Conceptual vs. Logical vs. Physical: Stages of Data Modeling

It has become common to speak of levels of data models.

Conceptual is commonly thought of as a high-level, enterprise-wide, abstract data model. The conceptual model is the one to present to executives for an initial understanding of the data model. It may also be a preliminary model to which detail is added as the modeling process progresses.

Physical, at the bottom, is how the data is stored in a database implemented in some database management system (DBMS) or NoSQL tool, its physical realization.

Logical is something in between, adding detail to the conceptual model but free of physical implementation details which do not contribute to the logical understanding of the model. Sometimes a Relational or Entity-Relationship (ER) model is considered the logical model.

In preparation for this presentation, attendees are encouraged to view the 35 minute video from David Hay entitled “Kinds of Data Models -- and How to Name Them.” (Search on YouTube or go to: http://bit.ly/QwSkOY ).

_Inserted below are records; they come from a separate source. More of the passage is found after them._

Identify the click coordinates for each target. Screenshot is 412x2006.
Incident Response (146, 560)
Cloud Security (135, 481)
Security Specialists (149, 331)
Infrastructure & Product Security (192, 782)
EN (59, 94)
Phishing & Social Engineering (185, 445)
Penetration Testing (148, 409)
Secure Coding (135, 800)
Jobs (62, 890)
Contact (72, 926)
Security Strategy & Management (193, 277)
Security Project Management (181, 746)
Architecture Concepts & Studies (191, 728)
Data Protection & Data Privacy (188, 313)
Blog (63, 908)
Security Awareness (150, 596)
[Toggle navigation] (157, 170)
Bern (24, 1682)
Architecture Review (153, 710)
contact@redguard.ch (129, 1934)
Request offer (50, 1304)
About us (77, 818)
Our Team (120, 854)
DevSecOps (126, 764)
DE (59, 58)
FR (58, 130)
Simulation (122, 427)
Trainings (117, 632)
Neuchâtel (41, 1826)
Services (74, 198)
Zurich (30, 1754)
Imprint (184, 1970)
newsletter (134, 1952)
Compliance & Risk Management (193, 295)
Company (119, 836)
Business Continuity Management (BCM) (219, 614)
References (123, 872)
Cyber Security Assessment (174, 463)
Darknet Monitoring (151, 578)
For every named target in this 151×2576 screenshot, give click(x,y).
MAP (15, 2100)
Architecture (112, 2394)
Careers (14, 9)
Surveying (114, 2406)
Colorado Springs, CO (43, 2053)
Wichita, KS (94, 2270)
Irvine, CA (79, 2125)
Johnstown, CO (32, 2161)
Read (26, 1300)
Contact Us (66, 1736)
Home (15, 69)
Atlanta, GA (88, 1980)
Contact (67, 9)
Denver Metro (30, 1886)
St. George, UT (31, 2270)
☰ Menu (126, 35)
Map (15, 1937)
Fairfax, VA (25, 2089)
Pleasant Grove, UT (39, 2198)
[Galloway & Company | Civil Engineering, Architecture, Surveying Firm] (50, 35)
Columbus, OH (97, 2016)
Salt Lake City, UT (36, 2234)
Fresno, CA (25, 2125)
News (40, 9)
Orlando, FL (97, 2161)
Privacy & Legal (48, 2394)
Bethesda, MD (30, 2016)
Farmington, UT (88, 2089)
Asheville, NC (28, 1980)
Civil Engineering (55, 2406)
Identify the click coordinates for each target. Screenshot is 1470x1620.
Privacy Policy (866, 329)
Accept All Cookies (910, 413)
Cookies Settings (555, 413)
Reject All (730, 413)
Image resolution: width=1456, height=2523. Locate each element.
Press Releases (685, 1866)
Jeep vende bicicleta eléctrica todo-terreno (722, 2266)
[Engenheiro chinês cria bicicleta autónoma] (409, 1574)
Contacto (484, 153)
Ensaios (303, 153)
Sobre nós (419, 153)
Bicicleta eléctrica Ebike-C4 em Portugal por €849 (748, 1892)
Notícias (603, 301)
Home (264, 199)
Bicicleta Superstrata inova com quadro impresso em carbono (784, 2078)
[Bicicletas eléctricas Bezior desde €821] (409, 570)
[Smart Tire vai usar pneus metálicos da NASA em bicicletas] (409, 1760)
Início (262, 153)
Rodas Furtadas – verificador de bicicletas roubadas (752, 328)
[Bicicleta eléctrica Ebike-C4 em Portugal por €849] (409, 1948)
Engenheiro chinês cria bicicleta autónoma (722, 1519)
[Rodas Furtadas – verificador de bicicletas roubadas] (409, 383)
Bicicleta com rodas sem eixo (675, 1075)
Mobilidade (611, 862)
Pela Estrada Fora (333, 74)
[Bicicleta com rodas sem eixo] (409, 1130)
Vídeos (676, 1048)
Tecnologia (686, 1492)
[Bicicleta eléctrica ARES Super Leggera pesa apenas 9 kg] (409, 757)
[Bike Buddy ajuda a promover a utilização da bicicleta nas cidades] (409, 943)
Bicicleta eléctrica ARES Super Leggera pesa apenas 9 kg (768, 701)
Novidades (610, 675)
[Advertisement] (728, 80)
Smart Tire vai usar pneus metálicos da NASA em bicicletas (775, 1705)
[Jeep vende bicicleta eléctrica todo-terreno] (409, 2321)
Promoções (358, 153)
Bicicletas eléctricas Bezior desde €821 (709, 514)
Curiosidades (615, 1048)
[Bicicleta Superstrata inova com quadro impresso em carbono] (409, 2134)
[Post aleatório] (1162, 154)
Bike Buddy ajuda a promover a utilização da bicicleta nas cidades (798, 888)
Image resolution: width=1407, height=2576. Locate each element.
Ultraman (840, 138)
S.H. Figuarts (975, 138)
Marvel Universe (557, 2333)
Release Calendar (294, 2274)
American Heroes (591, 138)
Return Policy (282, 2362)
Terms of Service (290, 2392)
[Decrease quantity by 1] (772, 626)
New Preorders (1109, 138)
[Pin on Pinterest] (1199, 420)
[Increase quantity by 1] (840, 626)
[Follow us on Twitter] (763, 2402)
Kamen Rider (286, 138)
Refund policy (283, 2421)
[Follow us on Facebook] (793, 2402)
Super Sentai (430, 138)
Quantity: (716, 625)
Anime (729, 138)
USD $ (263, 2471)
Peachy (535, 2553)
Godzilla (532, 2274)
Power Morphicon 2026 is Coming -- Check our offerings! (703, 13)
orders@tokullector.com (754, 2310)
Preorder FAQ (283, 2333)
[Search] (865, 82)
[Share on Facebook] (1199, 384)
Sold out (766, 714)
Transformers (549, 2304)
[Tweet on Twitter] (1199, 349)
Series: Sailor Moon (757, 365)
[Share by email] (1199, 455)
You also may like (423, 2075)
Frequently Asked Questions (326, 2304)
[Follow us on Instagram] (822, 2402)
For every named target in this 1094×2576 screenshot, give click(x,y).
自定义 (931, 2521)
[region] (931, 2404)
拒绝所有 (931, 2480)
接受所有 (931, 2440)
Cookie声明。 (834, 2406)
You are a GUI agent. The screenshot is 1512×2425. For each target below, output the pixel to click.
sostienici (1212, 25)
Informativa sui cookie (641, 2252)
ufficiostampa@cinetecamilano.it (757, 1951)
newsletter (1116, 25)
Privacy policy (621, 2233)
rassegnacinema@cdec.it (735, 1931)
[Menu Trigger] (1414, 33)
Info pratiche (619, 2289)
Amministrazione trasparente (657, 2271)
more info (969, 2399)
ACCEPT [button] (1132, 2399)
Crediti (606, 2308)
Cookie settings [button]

David is one of the pre-eminent thinkers and authors on data modeling. This video captures the essence of popular thinking regarding the characterization and distinctions between conceptual, logical, and physical data models. My presentation could be considered a rebuttal or contrary view to the one promulgated by David Hay.

All data modeling is driven or guided by some data modeling scheme. It tells the modeler what constructs to use in developing a data model and the rules for assembling those constructs. Examples of constructs are: entities (or objects), attributes, entity/attribute names, identifiers, keys, records, relationships, foreign keys, indexes, key-value pairs, partitions (in distributed systems), etc. Rules of normalization and integrity constraints are examples of construction rules in a modeling scheme. Some constructs are a step toward physical implementation and should not be introduced in the initial data model.

There are precedence orderings among the various constructs and construction rules. Here are some obvious examples. You must assign names to the entities or objects (and presumably some detailed description so people know what the terms mean) before they can be referenced in relationships or constraints. You must know about attributes before you can introduce records (or relations as in the relational data model). You must define keys before you can introduce foreign keys. You must define relationships before you can introduce roles or dependency constraints.

This presentation takes a closer look at the various constructs and constraints commonly used in data modeling. Then puts them into a precedence graph, from which we can identify some of the data modeling schemes in common use today.